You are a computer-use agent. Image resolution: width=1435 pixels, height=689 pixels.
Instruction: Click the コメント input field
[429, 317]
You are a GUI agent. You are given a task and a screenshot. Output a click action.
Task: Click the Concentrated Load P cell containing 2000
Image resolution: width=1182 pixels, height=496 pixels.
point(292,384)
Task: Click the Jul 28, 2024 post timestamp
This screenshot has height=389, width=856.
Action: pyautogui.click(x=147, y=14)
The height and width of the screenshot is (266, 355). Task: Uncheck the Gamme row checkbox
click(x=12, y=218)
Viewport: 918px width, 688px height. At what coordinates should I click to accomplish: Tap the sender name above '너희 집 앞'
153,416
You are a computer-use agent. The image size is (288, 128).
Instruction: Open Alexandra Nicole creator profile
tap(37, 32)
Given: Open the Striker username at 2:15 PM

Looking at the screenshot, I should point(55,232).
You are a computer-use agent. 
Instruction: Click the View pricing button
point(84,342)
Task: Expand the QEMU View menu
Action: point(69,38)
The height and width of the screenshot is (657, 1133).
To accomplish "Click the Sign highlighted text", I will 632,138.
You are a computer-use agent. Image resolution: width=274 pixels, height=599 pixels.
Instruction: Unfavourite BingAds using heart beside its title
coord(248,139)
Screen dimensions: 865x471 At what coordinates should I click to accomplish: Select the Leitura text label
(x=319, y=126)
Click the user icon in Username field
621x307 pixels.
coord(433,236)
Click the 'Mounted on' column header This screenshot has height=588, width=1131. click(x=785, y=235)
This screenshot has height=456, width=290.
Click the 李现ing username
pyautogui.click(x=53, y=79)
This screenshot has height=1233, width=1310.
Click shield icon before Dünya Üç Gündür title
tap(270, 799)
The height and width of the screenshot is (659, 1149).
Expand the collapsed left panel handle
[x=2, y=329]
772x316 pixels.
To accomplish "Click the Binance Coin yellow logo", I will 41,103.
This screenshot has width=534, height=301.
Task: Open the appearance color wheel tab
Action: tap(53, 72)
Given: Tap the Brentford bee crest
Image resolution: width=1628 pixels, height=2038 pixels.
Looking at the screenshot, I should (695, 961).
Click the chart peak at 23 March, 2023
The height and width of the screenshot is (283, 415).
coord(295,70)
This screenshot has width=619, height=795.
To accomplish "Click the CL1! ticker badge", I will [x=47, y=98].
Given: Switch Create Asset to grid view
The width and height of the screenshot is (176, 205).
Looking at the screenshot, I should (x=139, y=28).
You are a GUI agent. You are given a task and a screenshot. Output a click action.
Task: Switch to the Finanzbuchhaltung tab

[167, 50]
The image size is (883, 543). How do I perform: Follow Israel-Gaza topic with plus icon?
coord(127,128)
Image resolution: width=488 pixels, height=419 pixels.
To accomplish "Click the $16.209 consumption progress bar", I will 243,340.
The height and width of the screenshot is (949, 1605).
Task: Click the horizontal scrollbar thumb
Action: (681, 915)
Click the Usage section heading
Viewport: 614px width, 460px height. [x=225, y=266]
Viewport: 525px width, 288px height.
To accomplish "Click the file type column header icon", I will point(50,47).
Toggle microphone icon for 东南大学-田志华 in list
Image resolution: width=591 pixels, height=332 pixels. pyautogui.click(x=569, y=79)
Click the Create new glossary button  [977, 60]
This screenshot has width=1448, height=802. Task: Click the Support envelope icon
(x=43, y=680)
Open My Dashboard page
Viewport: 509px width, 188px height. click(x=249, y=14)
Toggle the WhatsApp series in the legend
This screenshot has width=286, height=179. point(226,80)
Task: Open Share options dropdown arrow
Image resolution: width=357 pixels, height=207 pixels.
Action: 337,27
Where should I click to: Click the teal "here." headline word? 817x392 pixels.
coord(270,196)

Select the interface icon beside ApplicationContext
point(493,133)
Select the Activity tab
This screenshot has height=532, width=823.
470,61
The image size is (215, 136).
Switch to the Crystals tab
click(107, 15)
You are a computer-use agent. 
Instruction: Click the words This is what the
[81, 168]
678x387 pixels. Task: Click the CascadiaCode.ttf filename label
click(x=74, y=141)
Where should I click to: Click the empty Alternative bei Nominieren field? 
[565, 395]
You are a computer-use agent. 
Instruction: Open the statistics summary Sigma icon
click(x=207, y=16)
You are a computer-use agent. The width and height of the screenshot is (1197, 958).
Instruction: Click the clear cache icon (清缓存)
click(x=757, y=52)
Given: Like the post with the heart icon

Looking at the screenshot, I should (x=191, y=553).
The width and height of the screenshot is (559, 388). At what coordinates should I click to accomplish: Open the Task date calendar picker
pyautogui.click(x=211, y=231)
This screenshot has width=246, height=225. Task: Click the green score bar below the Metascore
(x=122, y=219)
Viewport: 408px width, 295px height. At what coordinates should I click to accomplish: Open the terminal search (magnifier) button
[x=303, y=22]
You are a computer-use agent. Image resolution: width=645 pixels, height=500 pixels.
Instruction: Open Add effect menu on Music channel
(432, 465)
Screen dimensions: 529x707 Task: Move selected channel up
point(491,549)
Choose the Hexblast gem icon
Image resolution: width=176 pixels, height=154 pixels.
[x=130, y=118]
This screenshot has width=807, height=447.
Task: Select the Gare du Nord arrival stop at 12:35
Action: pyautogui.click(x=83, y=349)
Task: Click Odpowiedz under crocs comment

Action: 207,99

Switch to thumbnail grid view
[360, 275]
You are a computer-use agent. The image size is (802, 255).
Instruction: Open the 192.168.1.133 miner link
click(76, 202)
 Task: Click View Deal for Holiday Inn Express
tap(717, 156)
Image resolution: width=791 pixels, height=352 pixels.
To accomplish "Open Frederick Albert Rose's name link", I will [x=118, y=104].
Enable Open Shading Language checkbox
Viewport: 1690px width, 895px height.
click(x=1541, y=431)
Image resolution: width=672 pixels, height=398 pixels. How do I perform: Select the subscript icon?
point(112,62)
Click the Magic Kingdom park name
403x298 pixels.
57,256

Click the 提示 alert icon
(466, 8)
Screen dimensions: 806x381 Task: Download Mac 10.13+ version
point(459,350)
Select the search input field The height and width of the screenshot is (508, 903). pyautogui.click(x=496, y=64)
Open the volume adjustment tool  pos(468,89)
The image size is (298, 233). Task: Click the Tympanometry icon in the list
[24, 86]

^^^^

TASK: Read through the entries, then copy every line where the string "Create" is found.

EXERCISE RESPONSE:
Given: Switch Create Asset to grid view
Click the Create new glossary button  [977, 60]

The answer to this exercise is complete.